What is required
Transcribe exactly the lines from the one containing "Instruction: Open the Type dropdown" through the last line of the listing below, inclusive, and nothing beyond them.

Materials provided
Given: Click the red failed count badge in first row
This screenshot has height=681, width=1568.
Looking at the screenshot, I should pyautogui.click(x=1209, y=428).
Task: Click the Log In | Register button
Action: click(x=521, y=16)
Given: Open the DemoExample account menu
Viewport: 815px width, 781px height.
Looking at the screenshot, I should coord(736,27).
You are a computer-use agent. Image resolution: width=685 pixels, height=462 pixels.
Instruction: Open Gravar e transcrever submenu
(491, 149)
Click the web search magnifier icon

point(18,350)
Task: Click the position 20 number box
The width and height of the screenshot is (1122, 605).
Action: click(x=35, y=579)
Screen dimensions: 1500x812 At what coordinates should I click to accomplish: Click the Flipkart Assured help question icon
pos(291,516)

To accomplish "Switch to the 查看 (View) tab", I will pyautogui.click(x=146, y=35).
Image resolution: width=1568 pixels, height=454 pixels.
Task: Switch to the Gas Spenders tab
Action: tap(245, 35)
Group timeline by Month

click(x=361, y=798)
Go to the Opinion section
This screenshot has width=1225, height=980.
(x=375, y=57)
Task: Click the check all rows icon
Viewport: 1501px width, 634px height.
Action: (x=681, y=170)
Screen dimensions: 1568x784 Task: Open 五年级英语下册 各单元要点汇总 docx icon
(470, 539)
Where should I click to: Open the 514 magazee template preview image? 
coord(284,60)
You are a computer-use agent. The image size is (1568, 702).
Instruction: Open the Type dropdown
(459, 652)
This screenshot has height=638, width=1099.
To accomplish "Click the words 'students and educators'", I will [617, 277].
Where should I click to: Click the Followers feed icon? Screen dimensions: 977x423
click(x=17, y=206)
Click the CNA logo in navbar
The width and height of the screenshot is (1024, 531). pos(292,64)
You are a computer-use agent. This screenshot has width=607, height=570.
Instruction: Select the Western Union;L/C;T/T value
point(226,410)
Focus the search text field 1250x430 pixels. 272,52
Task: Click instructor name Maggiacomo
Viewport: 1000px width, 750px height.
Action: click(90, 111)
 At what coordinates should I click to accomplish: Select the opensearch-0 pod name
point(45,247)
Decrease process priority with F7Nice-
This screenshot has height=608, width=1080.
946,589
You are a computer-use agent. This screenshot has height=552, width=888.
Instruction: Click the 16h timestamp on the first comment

Result of the exercise
Instruction: Open the Type dropdown
(459, 652)
This screenshot has height=638, width=1099.
To accomplish "Click the words 'students and educators'", I will [617, 277].
Where should I click to: Click the Followers feed icon? Screen dimensions: 977x423
click(x=17, y=206)
Click the CNA logo in navbar
The width and height of the screenshot is (1024, 531). pos(292,64)
You are a computer-use agent. This screenshot has width=607, height=570.
Instruction: Select the Western Union;L/C;T/T value
point(226,410)
Focus the search text field 1250x430 pixels. 272,52
Task: Click instructor name Maggiacomo
Viewport: 1000px width, 750px height.
Action: click(90, 111)
 At what coordinates should I click to accomplish: Select the opensearch-0 pod name
point(45,247)
Decrease process priority with F7Nice-
This screenshot has height=608, width=1080.
946,589
You are a computer-use agent. This screenshot has height=552, width=888.
Instruction: Click the 16h timestamp on the first comment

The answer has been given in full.